| WHAT THE TASK ASKS |
Below are several items; return verbatim the lines from the one with "How do I perform: Click the user" through the one with "Looking at the screenshot, I should pos(723,332).", both included.

| THE DATA |
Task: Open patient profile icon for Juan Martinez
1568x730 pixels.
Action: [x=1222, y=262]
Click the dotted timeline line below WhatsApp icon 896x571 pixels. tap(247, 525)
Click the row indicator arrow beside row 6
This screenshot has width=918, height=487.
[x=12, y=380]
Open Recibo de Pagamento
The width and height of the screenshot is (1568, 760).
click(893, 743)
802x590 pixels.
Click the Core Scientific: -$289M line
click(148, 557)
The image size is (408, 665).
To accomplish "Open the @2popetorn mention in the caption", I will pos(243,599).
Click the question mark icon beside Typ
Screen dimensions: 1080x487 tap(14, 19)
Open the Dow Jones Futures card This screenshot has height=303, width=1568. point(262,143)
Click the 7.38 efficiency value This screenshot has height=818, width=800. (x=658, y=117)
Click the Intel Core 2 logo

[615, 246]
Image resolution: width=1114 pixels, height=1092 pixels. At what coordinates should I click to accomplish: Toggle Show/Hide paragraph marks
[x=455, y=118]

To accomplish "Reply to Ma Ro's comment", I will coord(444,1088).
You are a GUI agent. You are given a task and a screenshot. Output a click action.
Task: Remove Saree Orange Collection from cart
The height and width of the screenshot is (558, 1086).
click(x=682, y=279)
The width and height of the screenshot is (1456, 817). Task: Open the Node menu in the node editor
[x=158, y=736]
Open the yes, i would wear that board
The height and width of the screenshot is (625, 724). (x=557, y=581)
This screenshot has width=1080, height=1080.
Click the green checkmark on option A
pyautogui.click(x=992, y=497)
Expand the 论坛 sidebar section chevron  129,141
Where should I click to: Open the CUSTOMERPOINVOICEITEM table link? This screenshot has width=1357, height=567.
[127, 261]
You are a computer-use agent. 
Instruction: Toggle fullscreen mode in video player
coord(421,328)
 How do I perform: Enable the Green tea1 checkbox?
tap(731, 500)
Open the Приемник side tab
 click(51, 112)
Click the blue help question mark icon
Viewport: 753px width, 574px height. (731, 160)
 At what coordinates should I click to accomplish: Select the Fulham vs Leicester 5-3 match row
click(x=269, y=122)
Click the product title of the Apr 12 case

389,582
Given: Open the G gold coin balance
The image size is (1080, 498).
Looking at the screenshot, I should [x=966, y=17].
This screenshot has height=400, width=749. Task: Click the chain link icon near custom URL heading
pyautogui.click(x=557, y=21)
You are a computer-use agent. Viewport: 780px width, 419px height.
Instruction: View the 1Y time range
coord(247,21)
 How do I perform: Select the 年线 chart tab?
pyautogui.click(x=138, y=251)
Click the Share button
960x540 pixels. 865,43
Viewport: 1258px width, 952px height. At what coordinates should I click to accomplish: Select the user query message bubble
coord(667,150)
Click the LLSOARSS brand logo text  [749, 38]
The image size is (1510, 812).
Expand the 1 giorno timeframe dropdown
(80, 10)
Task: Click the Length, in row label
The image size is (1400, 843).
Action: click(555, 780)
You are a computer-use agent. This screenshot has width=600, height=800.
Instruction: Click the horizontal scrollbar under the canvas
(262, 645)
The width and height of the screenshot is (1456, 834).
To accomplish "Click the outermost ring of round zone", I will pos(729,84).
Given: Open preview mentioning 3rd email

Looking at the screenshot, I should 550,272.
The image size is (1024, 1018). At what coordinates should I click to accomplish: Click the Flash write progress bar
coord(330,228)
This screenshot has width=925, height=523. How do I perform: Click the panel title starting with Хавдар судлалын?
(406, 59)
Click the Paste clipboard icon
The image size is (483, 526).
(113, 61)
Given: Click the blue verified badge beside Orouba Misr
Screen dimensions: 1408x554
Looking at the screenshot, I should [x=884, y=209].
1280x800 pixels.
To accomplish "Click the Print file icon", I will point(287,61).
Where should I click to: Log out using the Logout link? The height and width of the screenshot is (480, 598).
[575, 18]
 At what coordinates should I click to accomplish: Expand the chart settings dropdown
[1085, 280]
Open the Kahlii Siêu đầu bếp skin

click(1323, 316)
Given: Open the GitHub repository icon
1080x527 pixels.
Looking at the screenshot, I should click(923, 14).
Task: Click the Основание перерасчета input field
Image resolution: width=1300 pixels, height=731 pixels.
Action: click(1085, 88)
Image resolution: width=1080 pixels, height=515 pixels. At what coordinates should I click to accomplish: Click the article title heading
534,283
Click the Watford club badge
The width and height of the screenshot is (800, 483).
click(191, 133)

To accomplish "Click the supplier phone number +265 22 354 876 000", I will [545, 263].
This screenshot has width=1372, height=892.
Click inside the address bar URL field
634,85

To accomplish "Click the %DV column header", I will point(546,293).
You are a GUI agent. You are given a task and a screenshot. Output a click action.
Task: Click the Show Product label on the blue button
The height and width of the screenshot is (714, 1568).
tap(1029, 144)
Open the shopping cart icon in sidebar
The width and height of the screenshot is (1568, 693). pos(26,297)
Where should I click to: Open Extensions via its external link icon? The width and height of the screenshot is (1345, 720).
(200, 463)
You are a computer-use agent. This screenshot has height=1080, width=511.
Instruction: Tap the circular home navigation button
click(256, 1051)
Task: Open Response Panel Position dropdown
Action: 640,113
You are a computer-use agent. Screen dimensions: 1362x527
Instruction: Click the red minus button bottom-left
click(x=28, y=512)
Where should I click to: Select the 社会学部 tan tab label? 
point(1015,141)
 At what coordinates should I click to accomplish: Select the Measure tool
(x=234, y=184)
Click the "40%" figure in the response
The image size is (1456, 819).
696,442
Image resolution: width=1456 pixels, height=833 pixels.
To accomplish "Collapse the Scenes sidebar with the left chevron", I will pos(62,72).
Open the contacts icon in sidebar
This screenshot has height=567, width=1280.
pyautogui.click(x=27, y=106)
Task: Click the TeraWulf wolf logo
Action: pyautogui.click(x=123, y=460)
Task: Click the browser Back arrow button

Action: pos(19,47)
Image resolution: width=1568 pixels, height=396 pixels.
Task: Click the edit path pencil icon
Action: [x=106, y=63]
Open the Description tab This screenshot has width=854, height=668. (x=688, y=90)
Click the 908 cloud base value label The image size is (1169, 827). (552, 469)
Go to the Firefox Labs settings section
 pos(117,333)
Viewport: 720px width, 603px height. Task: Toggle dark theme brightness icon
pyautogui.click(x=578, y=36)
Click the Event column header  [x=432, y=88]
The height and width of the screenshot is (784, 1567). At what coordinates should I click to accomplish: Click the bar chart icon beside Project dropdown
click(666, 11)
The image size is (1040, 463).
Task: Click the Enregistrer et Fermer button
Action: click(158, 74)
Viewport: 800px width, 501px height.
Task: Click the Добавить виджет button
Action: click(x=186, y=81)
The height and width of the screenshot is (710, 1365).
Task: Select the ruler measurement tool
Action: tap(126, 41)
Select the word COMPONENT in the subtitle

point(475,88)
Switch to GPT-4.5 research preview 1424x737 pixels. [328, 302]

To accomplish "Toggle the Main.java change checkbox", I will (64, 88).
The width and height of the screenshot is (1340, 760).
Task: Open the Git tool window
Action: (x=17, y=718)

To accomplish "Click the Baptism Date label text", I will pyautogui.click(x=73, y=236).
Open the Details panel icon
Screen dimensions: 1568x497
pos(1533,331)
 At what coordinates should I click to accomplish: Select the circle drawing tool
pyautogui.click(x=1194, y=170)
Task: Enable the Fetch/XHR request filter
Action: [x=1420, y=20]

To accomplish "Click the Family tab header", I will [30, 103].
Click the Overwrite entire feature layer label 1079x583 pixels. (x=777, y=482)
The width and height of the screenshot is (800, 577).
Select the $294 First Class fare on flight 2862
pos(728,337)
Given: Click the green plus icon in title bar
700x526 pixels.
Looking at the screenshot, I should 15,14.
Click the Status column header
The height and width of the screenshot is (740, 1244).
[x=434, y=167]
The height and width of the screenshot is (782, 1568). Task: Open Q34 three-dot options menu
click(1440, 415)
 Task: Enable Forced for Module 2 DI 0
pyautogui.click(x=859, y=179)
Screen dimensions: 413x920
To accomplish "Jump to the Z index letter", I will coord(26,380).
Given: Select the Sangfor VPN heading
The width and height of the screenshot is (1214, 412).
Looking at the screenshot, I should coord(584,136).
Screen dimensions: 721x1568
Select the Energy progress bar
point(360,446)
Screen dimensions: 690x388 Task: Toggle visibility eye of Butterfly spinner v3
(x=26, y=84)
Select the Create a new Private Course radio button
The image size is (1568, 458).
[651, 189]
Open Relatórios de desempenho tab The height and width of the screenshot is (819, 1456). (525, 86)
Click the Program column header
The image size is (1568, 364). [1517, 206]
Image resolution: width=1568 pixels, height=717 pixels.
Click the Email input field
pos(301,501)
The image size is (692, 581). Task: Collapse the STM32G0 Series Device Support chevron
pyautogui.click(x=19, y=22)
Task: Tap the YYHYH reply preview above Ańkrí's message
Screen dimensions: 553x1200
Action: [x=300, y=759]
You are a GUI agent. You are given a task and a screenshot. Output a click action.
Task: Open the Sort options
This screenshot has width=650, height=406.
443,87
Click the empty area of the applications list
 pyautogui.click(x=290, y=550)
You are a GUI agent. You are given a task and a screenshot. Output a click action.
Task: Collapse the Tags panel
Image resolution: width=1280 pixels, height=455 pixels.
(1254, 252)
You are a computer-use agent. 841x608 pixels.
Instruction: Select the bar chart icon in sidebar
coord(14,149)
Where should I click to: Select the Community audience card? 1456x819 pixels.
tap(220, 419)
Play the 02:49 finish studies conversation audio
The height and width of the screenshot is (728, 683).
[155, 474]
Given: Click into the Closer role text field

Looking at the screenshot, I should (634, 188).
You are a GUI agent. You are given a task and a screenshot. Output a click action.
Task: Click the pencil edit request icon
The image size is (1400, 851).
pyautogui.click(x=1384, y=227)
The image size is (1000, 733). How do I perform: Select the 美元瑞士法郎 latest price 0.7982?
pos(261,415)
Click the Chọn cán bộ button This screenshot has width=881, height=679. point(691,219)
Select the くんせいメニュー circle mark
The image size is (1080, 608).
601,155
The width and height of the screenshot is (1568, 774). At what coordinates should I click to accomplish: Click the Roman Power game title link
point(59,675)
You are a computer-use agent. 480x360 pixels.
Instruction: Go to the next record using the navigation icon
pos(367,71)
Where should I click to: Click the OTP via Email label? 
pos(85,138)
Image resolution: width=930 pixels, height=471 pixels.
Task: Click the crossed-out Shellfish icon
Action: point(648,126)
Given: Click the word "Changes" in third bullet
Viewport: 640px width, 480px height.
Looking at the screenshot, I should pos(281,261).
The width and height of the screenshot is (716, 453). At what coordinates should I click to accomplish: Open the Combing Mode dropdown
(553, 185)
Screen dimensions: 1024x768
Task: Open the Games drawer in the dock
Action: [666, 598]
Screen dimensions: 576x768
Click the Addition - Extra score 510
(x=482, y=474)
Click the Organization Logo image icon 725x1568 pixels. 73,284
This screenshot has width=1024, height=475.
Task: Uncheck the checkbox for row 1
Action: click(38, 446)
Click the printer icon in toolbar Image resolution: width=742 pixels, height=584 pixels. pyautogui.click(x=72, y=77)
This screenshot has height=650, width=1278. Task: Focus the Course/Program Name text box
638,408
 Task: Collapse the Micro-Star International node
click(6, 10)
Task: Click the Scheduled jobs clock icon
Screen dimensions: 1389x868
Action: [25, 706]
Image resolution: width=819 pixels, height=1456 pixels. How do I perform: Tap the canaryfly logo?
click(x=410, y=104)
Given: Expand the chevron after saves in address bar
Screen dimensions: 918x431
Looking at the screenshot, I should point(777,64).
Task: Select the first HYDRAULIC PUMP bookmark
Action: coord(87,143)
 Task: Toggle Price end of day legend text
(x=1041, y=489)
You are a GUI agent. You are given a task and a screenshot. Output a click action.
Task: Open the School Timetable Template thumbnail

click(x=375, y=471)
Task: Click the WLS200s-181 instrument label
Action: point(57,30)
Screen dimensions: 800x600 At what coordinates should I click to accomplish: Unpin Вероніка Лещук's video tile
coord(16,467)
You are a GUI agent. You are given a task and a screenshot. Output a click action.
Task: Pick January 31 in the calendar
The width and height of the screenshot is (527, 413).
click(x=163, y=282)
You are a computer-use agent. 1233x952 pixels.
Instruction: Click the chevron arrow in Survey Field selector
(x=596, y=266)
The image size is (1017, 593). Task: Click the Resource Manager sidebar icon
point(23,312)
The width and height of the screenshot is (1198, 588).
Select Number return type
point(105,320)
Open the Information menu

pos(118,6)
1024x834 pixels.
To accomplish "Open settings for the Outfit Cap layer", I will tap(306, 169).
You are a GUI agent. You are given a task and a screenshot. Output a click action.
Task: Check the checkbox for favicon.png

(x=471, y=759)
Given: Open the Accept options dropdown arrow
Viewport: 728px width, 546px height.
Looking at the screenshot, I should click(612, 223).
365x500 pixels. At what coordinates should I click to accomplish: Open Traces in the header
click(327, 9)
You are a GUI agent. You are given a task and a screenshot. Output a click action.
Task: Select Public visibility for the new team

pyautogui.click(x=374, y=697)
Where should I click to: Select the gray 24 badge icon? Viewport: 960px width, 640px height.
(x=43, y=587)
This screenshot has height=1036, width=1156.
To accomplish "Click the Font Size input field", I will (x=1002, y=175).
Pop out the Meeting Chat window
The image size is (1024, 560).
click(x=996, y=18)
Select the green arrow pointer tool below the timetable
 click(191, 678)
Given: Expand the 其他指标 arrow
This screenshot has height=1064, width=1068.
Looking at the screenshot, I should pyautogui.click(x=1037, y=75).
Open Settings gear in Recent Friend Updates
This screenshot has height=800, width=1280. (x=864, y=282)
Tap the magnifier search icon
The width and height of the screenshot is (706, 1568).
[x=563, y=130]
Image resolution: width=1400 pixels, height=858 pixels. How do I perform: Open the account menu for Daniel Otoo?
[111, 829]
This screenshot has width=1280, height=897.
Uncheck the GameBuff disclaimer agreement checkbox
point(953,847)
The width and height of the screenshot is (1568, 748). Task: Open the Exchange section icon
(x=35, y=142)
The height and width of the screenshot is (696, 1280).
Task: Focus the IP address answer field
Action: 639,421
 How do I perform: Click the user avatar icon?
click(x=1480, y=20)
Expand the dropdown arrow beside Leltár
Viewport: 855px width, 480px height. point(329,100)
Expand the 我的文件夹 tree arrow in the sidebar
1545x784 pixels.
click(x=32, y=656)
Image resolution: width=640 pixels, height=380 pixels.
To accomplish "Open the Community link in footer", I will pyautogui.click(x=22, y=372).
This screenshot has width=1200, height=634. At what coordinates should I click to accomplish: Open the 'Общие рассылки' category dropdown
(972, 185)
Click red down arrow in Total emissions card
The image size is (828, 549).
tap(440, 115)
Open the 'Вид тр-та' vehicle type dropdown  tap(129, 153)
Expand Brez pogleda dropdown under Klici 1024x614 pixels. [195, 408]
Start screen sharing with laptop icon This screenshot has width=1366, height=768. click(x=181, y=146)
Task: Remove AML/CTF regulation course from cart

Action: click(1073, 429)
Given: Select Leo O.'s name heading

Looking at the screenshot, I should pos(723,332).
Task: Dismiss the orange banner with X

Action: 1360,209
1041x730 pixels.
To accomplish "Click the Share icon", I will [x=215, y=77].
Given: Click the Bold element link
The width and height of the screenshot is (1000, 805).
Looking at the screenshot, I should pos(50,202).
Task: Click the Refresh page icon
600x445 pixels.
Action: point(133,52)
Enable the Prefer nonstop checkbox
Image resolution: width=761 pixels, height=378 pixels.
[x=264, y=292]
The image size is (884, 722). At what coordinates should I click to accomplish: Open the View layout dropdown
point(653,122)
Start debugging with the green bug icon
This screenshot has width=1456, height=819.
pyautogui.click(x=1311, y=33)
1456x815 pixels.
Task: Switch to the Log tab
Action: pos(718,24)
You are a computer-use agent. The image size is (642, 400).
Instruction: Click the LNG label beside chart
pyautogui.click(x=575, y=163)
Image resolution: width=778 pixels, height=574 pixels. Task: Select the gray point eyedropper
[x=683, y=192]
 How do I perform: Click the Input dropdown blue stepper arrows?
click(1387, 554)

| SOLUTION |
 How do I perform: Click the user avatar icon?
click(x=1480, y=20)
Expand the dropdown arrow beside Leltár
Viewport: 855px width, 480px height. point(329,100)
Expand the 我的文件夹 tree arrow in the sidebar
1545x784 pixels.
click(x=32, y=656)
Image resolution: width=640 pixels, height=380 pixels.
To accomplish "Open the Community link in footer", I will pyautogui.click(x=22, y=372).
This screenshot has width=1200, height=634. At what coordinates should I click to accomplish: Open the 'Общие рассылки' category dropdown
(972, 185)
Click red down arrow in Total emissions card
The image size is (828, 549).
tap(440, 115)
Open the 'Вид тр-та' vehicle type dropdown  tap(129, 153)
Expand Brez pogleda dropdown under Klici 1024x614 pixels. [195, 408]
Start screen sharing with laptop icon This screenshot has width=1366, height=768. click(x=181, y=146)
Task: Remove AML/CTF regulation course from cart

Action: click(1073, 429)
Given: Select Leo O.'s name heading

Looking at the screenshot, I should pos(723,332).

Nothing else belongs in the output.